§ RECORDS
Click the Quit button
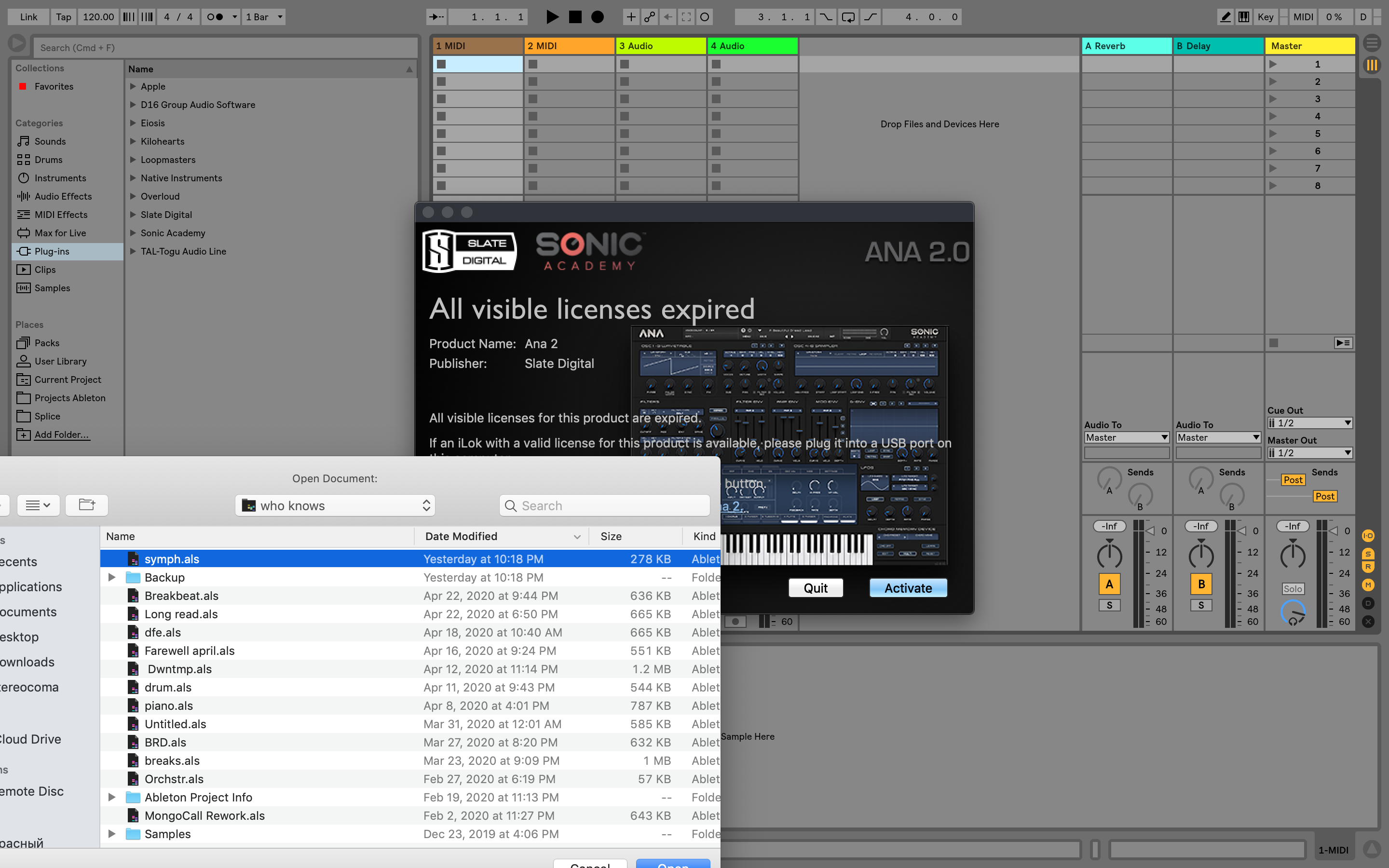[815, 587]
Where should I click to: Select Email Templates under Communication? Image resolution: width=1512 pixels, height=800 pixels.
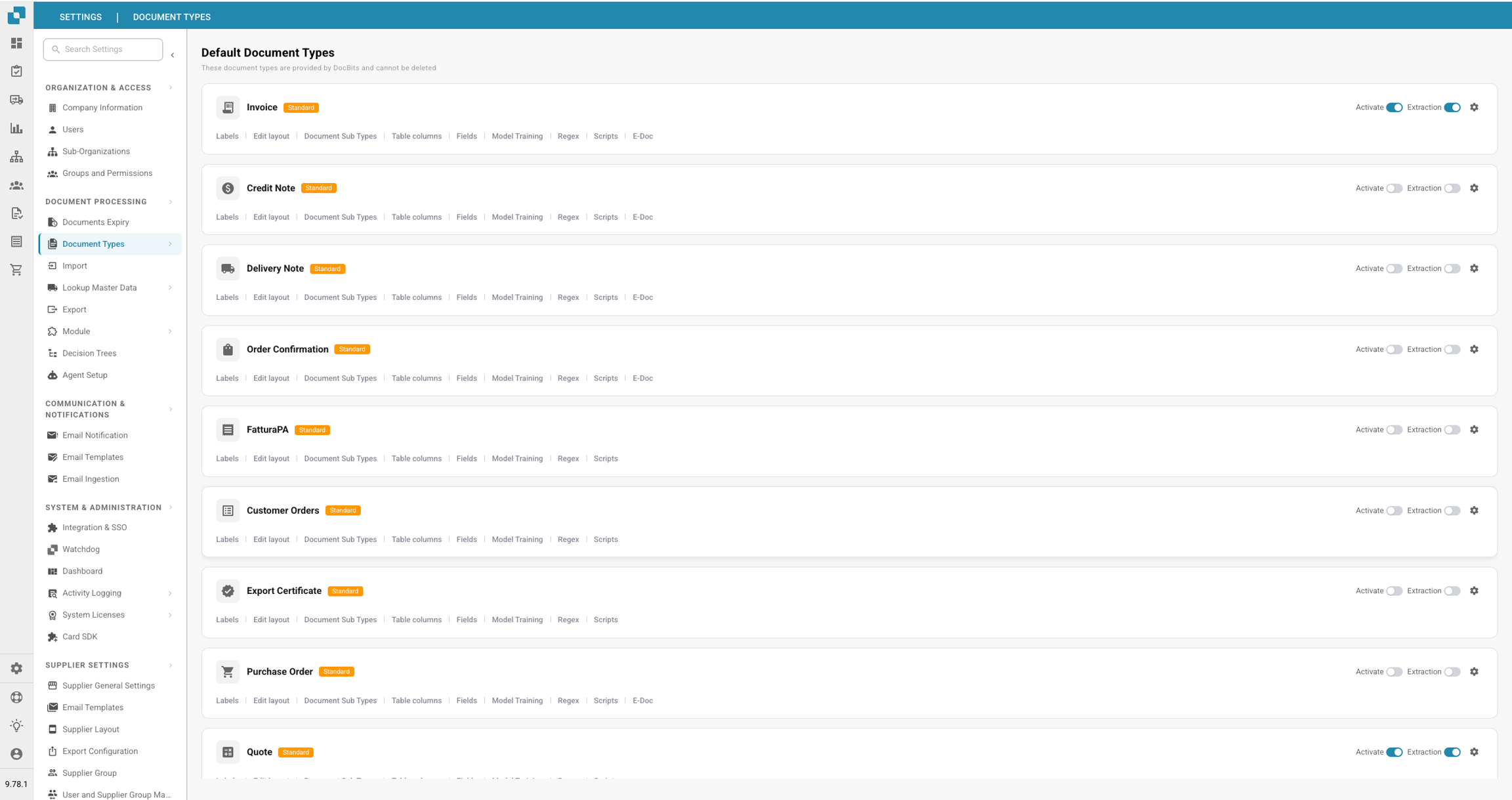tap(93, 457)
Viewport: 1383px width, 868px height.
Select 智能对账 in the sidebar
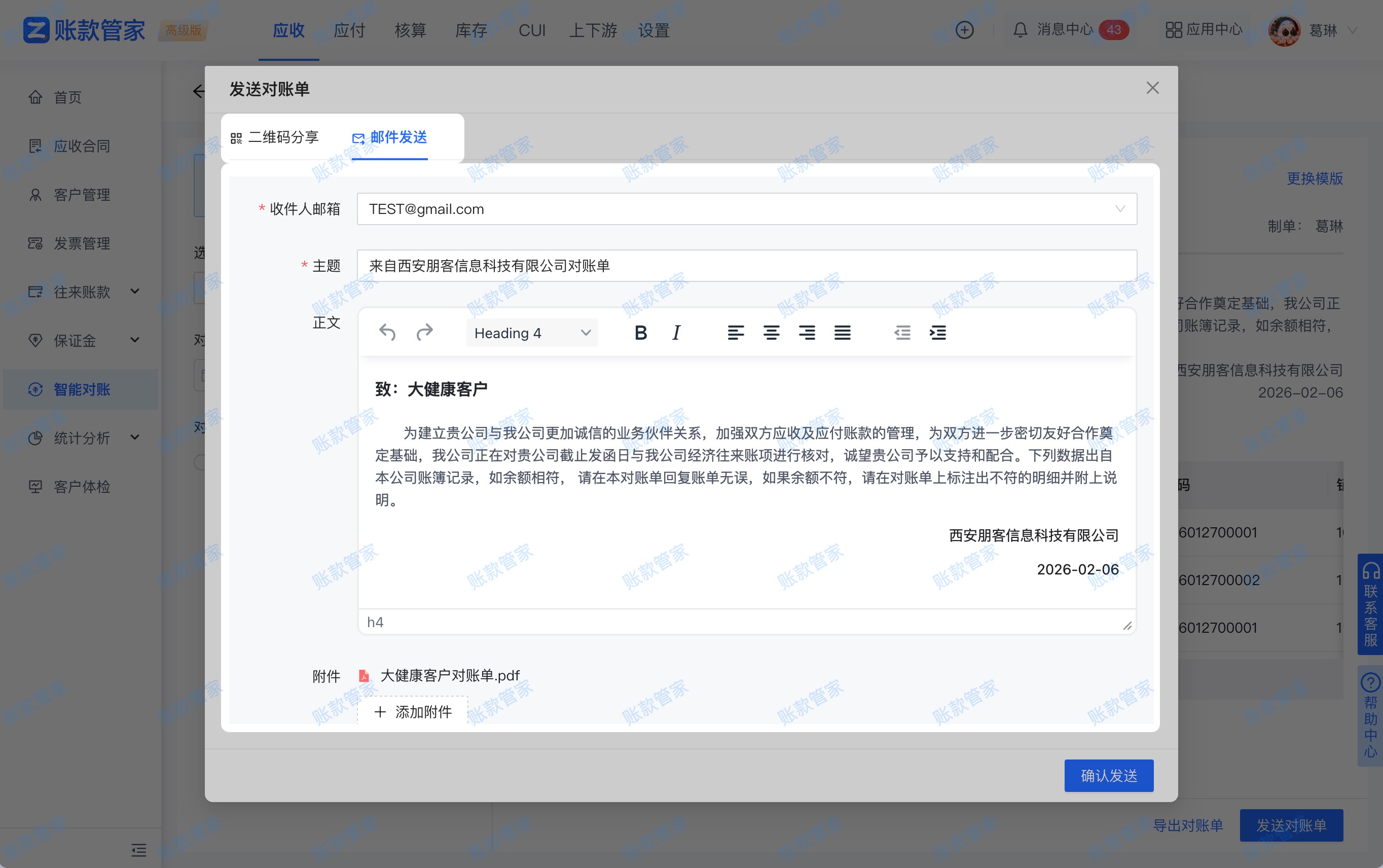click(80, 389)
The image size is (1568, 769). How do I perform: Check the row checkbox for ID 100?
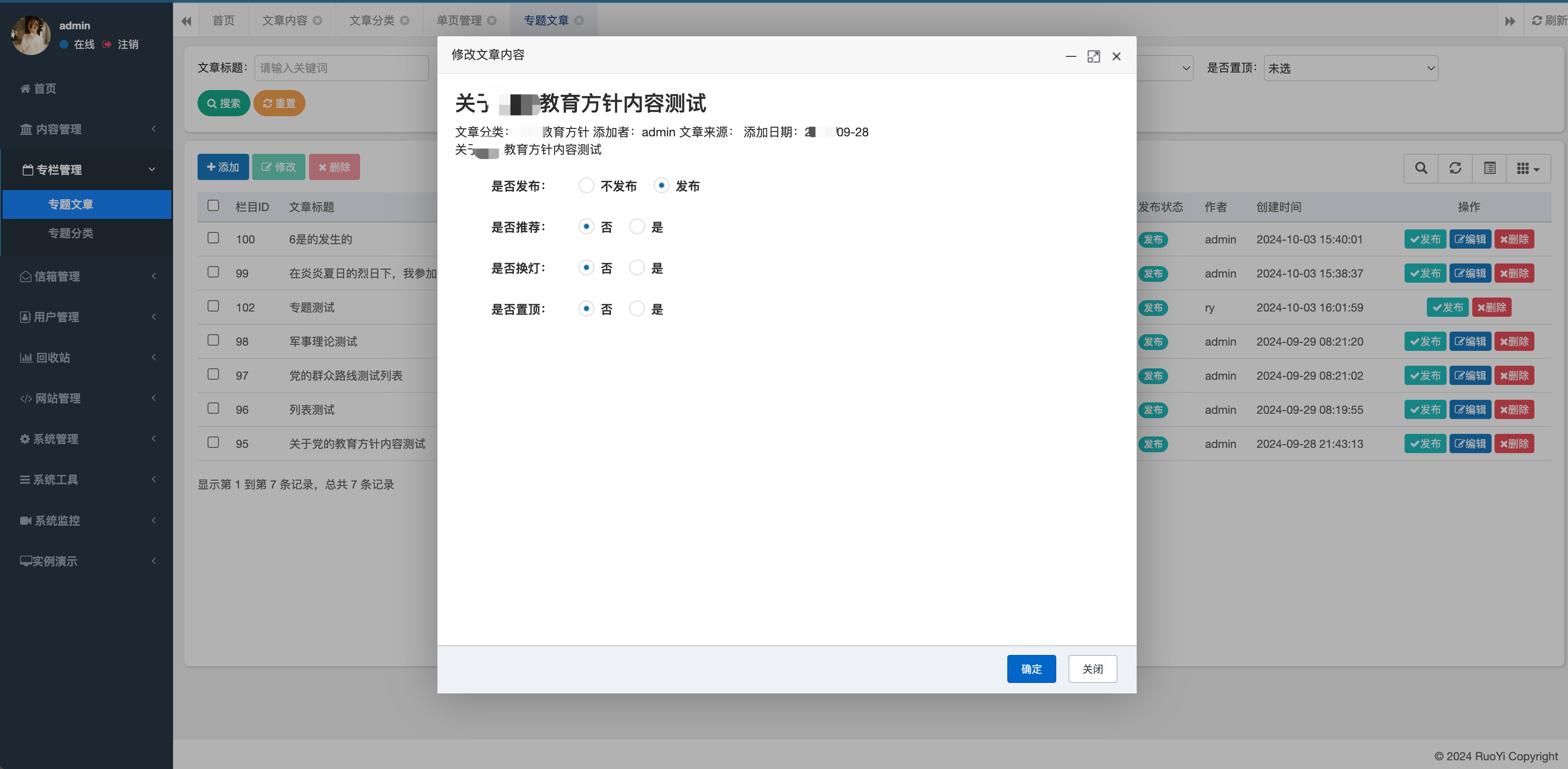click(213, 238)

§ TASK REQUIREMENTS
The whole listing, minus its images, should be repeated exactly.

§ COMPLETED TASK
Click the Quit button
[815, 587]
Where should I click to: Select Email Templates under Communication? Image resolution: width=1512 pixels, height=800 pixels.
tap(93, 457)
Viewport: 1383px width, 868px height.
Select 智能对账 in the sidebar
click(80, 389)
The image size is (1568, 769). How do I perform: Check the row checkbox for ID 100?
click(213, 238)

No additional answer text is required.